Exposiciones | "La distinción"
"Colombian feleling", 2018, Bordado sobre lona, Medidas variables
Lucy Argueta
Inauguración y Cierre: De Sábado, 15 Septiembre 2018 - 2:30pm hasta Sábado, 13 Octubre 2018 - 2:30pm

La distinción

Lucy Argueta

El poder simbólico de los objetos y las imágenes parecen reclamar, hoy más que nunca, un espacio de vital importancia en la configuración de nuestro entorno. Nuestra comprensión del mundo está mediada por el despliegue descomunal de las imágenes y los flujos permanentes de la información. Es en este espacio de inmediatez e incertidumbre, en donde se cimientan los modos de ser del sujeto contemporáneo, y desde donde se re-configura la construcción de nuevos cánones ideales y de nuevos referentes, en relación con nosotros mismos y a su vez sobre los otros. El carácter transitorio como fenómeno dentro del mundo de la moda, la reinvención del objeto - ya no como mercancía - sino como un conjunto de valores a compartir propuestos por una marca o una tendencia, suponen entre otras cosas, un “giro moral y actitudinal” en dichos modos de ser.

Desde la antigüedad, los elementos como la indumentaria, así como las características de aquello que es de nuestra propiedad, funcionan como aspectos que sitúan en el espacio de lo social, la posición que ocupamos en él como individuos. Dotamos de una cualidad mística a la materia, y le atribuimos un valor aurático. Paradójicamente, es en ese proceso en donde el concepto del fetiche (1) adquiere una dimensión distinta, nos reificamos (2) a nosotros mismos, y es en ese transito de cosificación donde entra en juego la necesidad de traernos de vuelta a nuestra condición humana. Es en esta suerte de paradoja “aspiracional”, donde se pone en marcha el engranaje de la ficción y nuevas formas de economía.

La fantasía y la piratería del lujo, es algo que podríamos catalogar como un acto genuino de subversión. En “La distinción ”, donde la artista Argueta reflexiona sobre las condiciones en que operan los modos de producción y réplica de objetos de lujo, y como, a partir de dichos procesos de imitación se construyen otras y nuevas narrativas, que van desde las dinámicas propias de un mercadode lo ilícito, hasta los modos en que estos elementos funcionan como intermediarios de una corporalidad.

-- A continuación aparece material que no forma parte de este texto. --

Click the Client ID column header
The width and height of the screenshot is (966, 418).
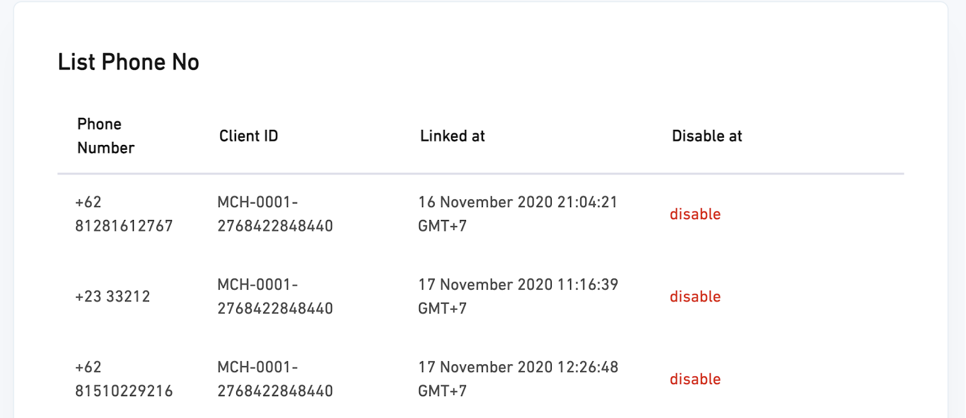(x=249, y=136)
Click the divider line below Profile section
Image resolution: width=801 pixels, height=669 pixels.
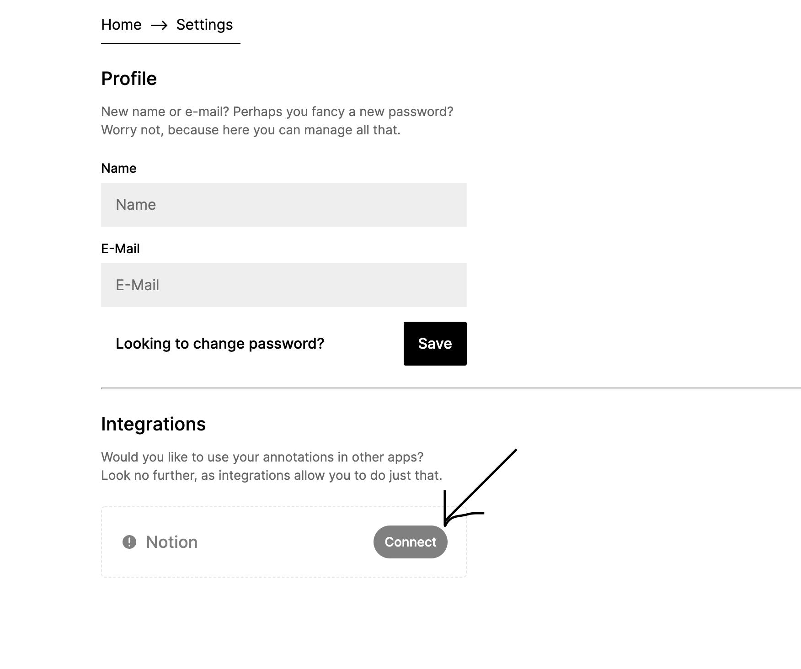[450, 388]
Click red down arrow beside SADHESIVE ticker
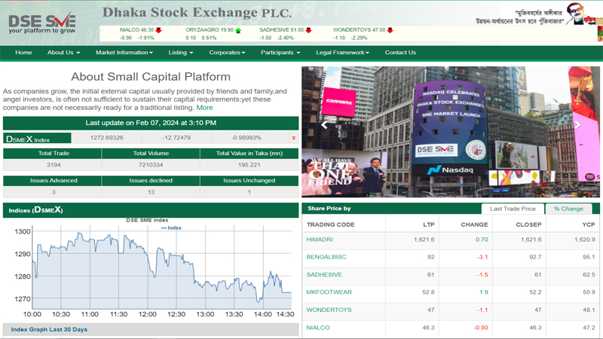 pos(308,30)

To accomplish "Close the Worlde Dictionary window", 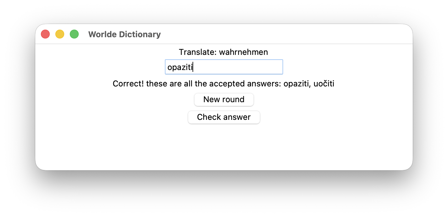I will 45,34.
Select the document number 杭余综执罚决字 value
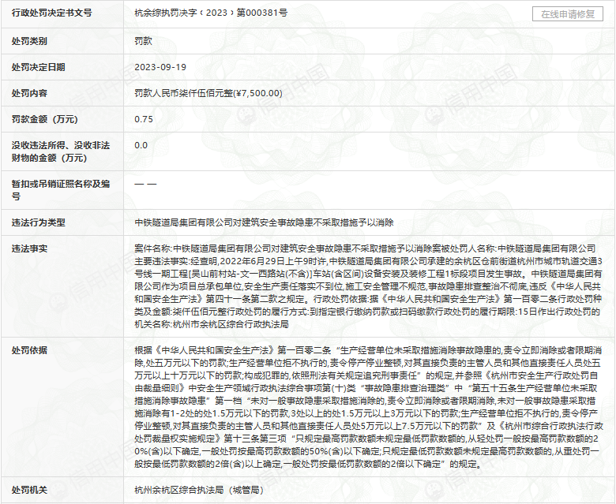 coord(211,14)
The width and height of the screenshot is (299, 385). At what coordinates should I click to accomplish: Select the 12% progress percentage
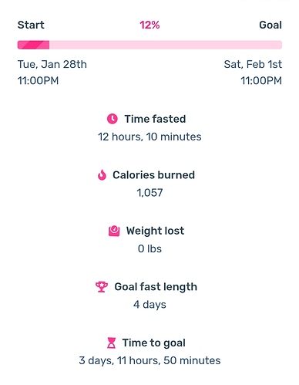click(150, 25)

Gemas, diamantes y esmeraldas de fantasía y objetos que pretenden insinuar un precario glamour, coexisten con la videograbacion de los recorridos que la artista realiza por los mercados y locales de segunda mano que se toman cada semana, algunas de las principales avenidas de Bogotá. En este proceso del transitar por esos “otros” escenarios, que operan como canales que re-introducen en el sistema de comercio estos elementos, la artista traza una conexión entre los modos de apropiación del objeto como mercancía y como símbolo, re-introduciendo a su vez, dichos elementos en el contexto del arte para dotarles de una nueva aura.

En la obra de Argueta se abandona los mecanismos de la representación en pro de la construcción de una narrativa, dejando enunciado con ello, que los objetos son en parte, una articulación y proyección de nosotros mismos. No son representación, sino presentación en sí. La artista construye en el proceso, una suerte del “simulacro” al que Jean Baudrillard hace referencia. Dicho simulacro no pretende

ocultar la verdad, sino que, es la verdad misma la que nos oculta que no hay verdad alguna (3), y lo que sobrevive es el “mito” construido al rededor del objeto de deseo. Lo que persiste es la “mitología del objeto” como representación colectiva, en palabras de Barthes (4).

En “la Distinción” , Argueta no sólo plantea como reflexión, las formas en que nos proyectamos en las cosas; tanto como posibilidad de la aspiración, así como en los modos en que re-significamos desde el arte, aquello que por su condición de falso, carece de un “prestigio”. Sino que, por otro lado, nos cuestiona sobre las maneras en que construimos desde la inmediatez de la tendencia y el consumo, unas subjetividades mediadas, en muchos casos, por la ilusión de poseer aquello, que simbólicamente también nos posee.

Lester Rodríguez.

Artista.

 

(1) En el cap. 1 del El Capital, sobre la mercancía, Marx hace referencia al concepto de fetiche como aquello que genera la necesidad de poseer y que a su vez, oculta la esencia del objeto, esto es: el modo y las relaciones de producción implícitas en su fabricación.

(2) Reificación: Verdinglichung, “sobrecosificación”.

(3) Baudrillar Jean, Cultura y Simulacro, 1987.

(4) Barthes Roland, La cultura del hoy, en: El susurro del lenguaje. Más allá de las palabras y la escritura, 2002.